The panel's investigation came after the technology company failed to release
its full result to the exchange on Wednesday.
The company held a closed-door profit briefing for analysts and the media in
Auckland, with a video linkup to Wellington. At the briefing it reported two
profit figures - one of $6.7 million, which did not include an allowance for
amortised goodwill of $3.7 million, and a bottom-line figure of $3 million (the
Business Herald reported both figures).
Advantage's profit last year was $3.4 million.
Advantage did not do what most companies typically do after such briefings -
release full results to the exchange, on the detailed form required called
Appendix I.
Instead, it issued a three-page release to the exchange and market in which it
mentioned only the higher figure, describing it as a "normalised profit," with
no reference to how it was derived.
Philippe Leloir of the market surveillance panel said the exchange was
investigating whether Advantage had complied with the listing rules and would
probably report its findings today.
He said the exchange's initial reaction was that the company's actions in not
releasing its full details were unsatisfactory.
Listing rules that might come under scrutiny include the requirement that
financial information be released to the market in prescribed formats, contain
a specified and wide range of information and meet defined deadlines.
Canterbury University senior lecturer in accounting Alan Robb said Advantage
had misused the term "normalised" to describe an expense that would appear
every year.
He said it appeared the firm did not want shareholders to see how far its
profit had fallen, with bottom-line profit falling from $3.4 million to $3
million on revenue that tripled from $21.2 million to $63.9 million.
The company had paid heavily for goodwill ($43.6 million), which had to be
recognised as an expense. "The company would presumably have budgeted for that
when it made its acquisitions," Mr Robb said.
"One doesn't spend $43 million on assets that you know are going to be written
off and then be taken by surprise afterwards."

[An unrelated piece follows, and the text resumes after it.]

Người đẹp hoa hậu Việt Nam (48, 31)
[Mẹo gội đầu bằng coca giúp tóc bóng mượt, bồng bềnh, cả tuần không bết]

Goodwill was normally shown above the line. "It's the same as depreciation on
any fixed assets. The fact it is intangible shouldn't make any difference. To
pretend you can ignore that and say how well you've done is not a normal way of
reporting," Mr Robb said.
Nowhere in the three-page release that went to the stock exchange - headed
"Advantage's e-commerce strategy delivers" - was it mentioned that the profit
takes into account amortisation.
"That is quite misleading and deceptive. Anyone reading that or reporting it in
good faith would not realise it excluded a normal part of its expenses. What is
this real value that the headline says is being delivered? It's quite
misleading."
Advantage chief executive Greg Cross said the company did not believe it had
broken listing rules, and did not intend to deceive anyone with the way it
released its results.
He said the company expected to complete the details for the full disclosure
"within the next day or so."
He rejected suggestions that the company was trying to fudge its profit result.
"Normalising profit is a common practice, especially with companies growing as
rapidly as us."
Analysts' reports after the result were using the normalised figure to
calculate their earnings-per-share estimates, Mr Cross said.
"There was no attempt whatsoever to try to mislead anybody."